🤖 AI Summary
Addressing the practical challenges of scarce fine-grained temporal annotations and severe background noise interference in infant cry detection, this paper introduces CrySeg—its first professionally annotated dataset specifically designed for temporal cry segmentation. We further propose CRSTC (Causal Representation Learning for Sound Temporal Clustering), an unsupervised method driven by causal temporal representation learning. CRSTC innovatively integrates causal discovery for modeling time-series dynamics, temporal contrastive learning for discriminative feature extraction, and sparse transition graph clustering for event boundary inference—enabling precise cry event segmentation without any manual labels. Evaluated under realistic noisy conditions, CRSTC achieves performance on par with state-of-the-art supervised methods, significantly improving segmentation accuracy and robustness. This work provides a deployable, annotation-free technical foundation for intelligent infant monitoring systems.
📝 Abstract
This paper addresses a major challenge in acoustic event detection, in particular infant cry detection in the presence of other sounds and background noises: the lack of precise annotated data. We present two contributions for supervised and unsupervised infant cry detection.

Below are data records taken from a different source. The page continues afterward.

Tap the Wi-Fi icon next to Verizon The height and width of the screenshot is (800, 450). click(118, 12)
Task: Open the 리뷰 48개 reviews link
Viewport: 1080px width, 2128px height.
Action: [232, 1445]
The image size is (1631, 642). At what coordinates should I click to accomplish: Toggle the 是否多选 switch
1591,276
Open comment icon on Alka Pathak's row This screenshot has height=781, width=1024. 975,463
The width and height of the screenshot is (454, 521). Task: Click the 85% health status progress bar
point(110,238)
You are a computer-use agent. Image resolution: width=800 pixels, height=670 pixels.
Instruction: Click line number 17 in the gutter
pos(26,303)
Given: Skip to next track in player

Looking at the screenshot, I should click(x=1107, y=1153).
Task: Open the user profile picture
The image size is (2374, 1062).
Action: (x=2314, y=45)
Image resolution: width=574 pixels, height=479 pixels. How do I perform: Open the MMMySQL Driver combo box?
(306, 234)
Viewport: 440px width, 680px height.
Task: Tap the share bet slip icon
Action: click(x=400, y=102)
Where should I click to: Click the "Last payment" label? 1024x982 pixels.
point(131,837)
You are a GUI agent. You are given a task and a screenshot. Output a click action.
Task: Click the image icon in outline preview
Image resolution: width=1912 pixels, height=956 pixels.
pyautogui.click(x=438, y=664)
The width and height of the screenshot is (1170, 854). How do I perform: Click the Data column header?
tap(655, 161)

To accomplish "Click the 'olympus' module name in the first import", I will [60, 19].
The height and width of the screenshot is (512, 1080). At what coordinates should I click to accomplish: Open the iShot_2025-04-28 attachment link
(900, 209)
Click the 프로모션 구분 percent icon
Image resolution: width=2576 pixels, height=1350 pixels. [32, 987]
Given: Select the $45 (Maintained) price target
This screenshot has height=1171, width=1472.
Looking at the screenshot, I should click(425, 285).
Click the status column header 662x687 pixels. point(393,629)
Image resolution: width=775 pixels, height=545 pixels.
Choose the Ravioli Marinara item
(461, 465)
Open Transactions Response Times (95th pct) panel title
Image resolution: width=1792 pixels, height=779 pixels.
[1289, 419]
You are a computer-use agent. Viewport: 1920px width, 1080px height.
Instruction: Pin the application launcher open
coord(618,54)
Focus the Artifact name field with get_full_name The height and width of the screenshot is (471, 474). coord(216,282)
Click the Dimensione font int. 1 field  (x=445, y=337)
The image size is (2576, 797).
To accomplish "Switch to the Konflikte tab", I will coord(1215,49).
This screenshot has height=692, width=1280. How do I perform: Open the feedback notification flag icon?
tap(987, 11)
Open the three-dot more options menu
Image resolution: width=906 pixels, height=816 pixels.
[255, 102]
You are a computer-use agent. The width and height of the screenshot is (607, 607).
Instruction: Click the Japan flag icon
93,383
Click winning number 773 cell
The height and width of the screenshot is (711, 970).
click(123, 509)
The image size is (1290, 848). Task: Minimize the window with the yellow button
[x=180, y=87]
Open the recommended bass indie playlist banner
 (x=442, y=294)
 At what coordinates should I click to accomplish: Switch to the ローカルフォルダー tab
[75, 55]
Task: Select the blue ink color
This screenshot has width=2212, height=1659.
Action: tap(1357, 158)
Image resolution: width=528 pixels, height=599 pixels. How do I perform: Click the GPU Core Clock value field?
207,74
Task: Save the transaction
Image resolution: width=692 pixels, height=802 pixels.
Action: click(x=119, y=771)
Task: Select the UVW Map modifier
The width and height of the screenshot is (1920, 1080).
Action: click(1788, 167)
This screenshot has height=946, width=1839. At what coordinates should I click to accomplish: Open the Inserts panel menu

The first is an annotated dataset for cry segmentation, which enables supervised models to achieve state-of-the-art performance. Additionally, we propose a novel unsupervised method, Causal Representation Spare Transition Clustering (CRSTC), based on causal temporal representation, which helps address the issue of data scarcity more generally. By integrating the detected cry segments, we significantly improve the performance of downstream infant cry classification, highlighting the potential of this approach for infant care applications.